Items from a data source ::
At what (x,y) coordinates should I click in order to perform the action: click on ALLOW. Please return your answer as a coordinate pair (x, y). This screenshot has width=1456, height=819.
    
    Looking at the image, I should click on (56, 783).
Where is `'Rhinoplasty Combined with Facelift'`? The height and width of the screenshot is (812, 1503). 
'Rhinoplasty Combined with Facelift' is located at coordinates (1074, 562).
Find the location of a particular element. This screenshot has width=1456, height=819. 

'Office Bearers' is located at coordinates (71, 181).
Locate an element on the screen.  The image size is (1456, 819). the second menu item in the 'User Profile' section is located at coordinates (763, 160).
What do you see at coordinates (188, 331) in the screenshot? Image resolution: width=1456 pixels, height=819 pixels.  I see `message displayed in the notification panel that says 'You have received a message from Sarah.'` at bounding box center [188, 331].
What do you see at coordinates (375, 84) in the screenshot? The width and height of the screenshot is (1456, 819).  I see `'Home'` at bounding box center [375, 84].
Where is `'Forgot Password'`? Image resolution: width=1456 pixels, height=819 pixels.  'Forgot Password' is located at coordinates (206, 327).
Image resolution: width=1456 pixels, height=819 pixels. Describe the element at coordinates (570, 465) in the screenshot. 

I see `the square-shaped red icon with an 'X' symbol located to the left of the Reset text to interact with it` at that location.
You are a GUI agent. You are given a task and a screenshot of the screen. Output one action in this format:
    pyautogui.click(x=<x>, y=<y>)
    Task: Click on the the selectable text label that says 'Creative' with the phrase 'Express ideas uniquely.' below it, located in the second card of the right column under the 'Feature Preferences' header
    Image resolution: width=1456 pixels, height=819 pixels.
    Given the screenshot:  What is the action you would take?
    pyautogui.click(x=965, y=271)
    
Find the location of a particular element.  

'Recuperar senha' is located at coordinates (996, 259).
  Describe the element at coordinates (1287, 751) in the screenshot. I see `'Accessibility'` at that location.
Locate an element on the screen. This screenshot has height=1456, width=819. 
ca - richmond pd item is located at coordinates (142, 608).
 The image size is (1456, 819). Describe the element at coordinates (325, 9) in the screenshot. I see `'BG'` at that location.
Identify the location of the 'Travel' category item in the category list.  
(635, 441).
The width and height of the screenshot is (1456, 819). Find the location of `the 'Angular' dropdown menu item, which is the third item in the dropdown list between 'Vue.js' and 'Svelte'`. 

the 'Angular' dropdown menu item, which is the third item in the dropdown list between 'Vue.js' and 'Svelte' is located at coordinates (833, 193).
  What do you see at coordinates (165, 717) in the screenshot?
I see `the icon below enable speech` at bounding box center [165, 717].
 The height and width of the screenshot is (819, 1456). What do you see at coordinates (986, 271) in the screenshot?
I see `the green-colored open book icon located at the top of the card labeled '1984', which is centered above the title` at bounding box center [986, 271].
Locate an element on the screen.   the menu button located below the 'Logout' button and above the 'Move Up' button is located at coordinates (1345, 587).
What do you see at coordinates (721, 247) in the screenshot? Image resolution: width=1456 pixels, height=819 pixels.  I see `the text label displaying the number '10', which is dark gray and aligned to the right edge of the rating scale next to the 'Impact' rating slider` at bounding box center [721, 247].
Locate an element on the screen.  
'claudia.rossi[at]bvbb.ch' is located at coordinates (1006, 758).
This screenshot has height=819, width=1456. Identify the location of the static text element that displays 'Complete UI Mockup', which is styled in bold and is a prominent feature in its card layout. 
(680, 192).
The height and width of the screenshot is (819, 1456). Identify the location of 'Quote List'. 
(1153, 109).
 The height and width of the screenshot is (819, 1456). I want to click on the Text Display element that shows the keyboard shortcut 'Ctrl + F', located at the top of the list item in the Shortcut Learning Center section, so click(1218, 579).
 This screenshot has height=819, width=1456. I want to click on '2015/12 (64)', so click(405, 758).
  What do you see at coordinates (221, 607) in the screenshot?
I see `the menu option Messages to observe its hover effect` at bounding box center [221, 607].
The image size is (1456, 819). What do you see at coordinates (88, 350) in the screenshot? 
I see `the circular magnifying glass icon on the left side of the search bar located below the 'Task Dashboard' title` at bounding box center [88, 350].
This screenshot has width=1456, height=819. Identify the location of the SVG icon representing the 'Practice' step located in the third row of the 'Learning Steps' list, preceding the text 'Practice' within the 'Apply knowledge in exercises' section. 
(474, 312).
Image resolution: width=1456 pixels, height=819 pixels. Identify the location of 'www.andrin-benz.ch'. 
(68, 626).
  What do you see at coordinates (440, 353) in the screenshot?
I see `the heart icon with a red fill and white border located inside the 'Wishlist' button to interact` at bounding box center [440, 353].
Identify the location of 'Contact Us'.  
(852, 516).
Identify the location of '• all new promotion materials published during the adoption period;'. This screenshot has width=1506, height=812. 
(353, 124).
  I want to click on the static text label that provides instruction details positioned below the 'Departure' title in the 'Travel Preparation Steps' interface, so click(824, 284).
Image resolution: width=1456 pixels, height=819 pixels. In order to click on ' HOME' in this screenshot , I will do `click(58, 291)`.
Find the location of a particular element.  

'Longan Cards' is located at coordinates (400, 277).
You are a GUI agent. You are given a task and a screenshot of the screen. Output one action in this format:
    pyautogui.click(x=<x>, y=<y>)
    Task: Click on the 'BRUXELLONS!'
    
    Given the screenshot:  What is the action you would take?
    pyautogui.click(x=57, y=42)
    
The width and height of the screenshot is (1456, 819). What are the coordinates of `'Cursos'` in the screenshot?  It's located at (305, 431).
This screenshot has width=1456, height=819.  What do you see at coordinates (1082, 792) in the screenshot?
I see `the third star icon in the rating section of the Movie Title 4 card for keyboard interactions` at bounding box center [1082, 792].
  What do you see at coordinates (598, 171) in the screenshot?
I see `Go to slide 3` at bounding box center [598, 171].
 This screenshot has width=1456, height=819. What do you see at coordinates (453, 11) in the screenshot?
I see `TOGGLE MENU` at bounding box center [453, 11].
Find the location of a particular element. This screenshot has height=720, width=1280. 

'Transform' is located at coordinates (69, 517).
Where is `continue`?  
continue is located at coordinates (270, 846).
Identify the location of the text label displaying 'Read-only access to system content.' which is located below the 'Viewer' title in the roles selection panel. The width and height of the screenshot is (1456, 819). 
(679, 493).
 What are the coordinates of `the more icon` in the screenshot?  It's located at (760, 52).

Exercise :: Replace "bold" with "italics" in the stretch of the material from the line containing "This screenshot has height=819, width=1456. Identify" through the line containing "(680, 192).", and reproduce only those lines with all else unchanged.

Task answer ::
This screenshot has height=819, width=1456. Identify the location of the static text element that displays 'Complete UI Mockup', which is styled in italics and is a prominent feature in its card layout. 
(680, 192).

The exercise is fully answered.